Figure 3: Genre Frequency in the Carte turche, 1589-1682

Genre Frequency in the Carte turche

Based on this preliminary data, we then further explore specific hypotheses, for example about the correlation between specific Italian glosses for Ottoman genre terms (e.g. the alternate Italian glosses for the Ottoman term hatt-ı şerîf, rendered in the Italian corpus variably as “Sublime commandamento,” “Commandamento reggio,” or “Comamndamento imperiale”) and individual translators, sociological groupings of translators (experienced dragomans vs novice apprentices), or changes over time in putative translation stylesheets. Another output of the initial model for genre terms is the ability to identify “edge cases,” ie documents that do not follow a common pattern of collocation between specific genre terms that generally appear together, such as “arz,” “commandamento,” and “segno.”


Due to the complexity of the dataset, which is characterized by its size and the presence of numerous symbols and characters, the mining process has been supported by SciNet, the advanced research computing services at the University of Toronto. 

Geographic Information Systems (GIS)

With the assistance of Nick Field and the Map and Data Library, the project, using ArcGIS Online, has sought to visualize circulatory regimes. By taking the rich data collected by the project and drawing out relevant geographic information like Dragoman places of birth, work, and travel, and the locations where translations of Ottoman works were authored and published we have created maps that display the spatial and temporal dynamics of the circulatory regimes of Mediterranean diplomatic chancelleries. By overlaying this information with the historic boundaries of the Venetian, Ottoman, and Austrian empires, the trans-imperial nature of these networks can be further highlighted. See Figure 4 for an example of one such map.

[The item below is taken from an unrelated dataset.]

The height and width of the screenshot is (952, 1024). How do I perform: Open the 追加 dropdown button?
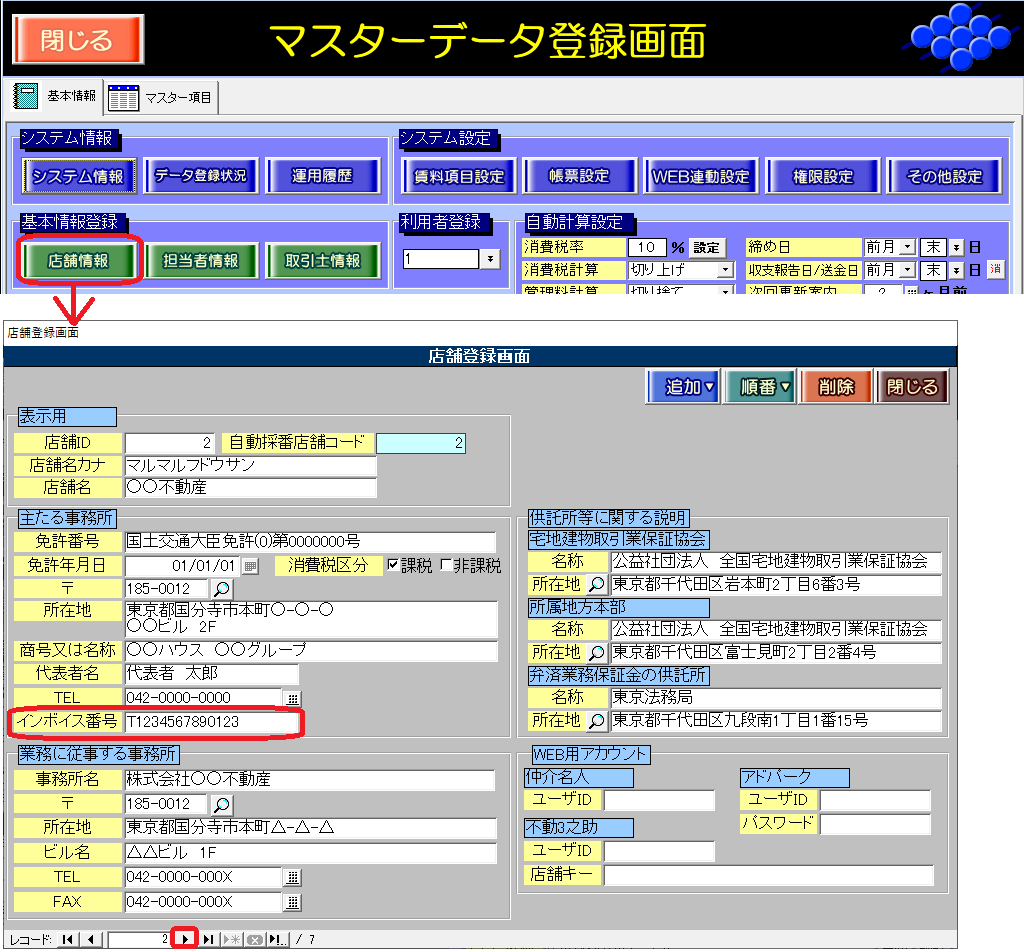pyautogui.click(x=684, y=387)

Figure 4: ArcGIS generated map depicting circulatory regimes of Mediterranean diplomatic chancelleries

ArcGIS generated map depicting circulatory regimes of Mediterranean diplomatic chancelleries

 

Core Methodological Tools

 
The project continues to use and evolve the following methodological tools:
  • A data dictionary including a set of controlled vocabularies
  • A preliminary ontology (formal description of logic) that supports data modeling from multi-lingual archives across multiple jurisdictions
  • A metadata-application powered by Apache Lucene/Apache Solr for interface-based querying in a Drupal Interface
  • A triplestore (Blazegraph) with an endpoint supporting sparql querying of the project’s underlying linked data

Future Directions

We are currently planning interface affordances that will allow for the existing data set to grow and expand to accommodate more documentary evidence from the period and allow historians, philologists, codicologists, and translation studies scholars to continuously refine their analyses of  records and their interrelationships, unlocking the power of shared datasets on the region and its history. Data and media assets (images) for the project are held in an Islandora repository. ARK Identifiers also support long-term preservation through features such as checksum monitoring.